» **Exercise prompt**
Retype the lines below without changing a single character.
↓
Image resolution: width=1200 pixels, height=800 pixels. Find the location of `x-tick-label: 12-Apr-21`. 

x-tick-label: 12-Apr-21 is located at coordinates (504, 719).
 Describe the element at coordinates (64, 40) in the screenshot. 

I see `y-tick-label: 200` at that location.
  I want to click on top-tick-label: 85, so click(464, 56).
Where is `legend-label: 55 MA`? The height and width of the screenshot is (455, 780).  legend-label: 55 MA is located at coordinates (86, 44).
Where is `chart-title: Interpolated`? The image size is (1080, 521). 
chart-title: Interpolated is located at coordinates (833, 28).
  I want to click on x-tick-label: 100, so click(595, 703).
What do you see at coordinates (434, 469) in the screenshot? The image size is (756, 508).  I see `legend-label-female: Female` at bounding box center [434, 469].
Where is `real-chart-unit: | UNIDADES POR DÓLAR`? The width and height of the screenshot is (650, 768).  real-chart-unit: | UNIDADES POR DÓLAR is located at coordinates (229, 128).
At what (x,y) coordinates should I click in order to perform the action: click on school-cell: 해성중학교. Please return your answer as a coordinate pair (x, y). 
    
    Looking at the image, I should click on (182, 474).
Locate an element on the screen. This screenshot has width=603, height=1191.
↑
» **Written answer**
Image resolution: width=1200 pixels, height=800 pixels. Find the location of `x-tick-label: 12-Apr-21`. 

x-tick-label: 12-Apr-21 is located at coordinates (504, 719).
 Describe the element at coordinates (64, 40) in the screenshot. 

I see `y-tick-label: 200` at that location.
  I want to click on top-tick-label: 85, so click(464, 56).
Where is `legend-label: 55 MA`? The height and width of the screenshot is (455, 780).  legend-label: 55 MA is located at coordinates (86, 44).
Where is `chart-title: Interpolated`? The image size is (1080, 521). 
chart-title: Interpolated is located at coordinates (833, 28).
  I want to click on x-tick-label: 100, so click(595, 703).
What do you see at coordinates (434, 469) in the screenshot? The image size is (756, 508).  I see `legend-label-female: Female` at bounding box center [434, 469].
Where is `real-chart-unit: | UNIDADES POR DÓLAR`? The width and height of the screenshot is (650, 768).  real-chart-unit: | UNIDADES POR DÓLAR is located at coordinates (229, 128).
At what (x,y) coordinates should I click in order to perform the action: click on school-cell: 해성중학교. Please return your answer as a coordinate pair (x, y). 
    
    Looking at the image, I should click on (182, 474).
Locate an element on the screen. This screenshot has width=603, height=1191.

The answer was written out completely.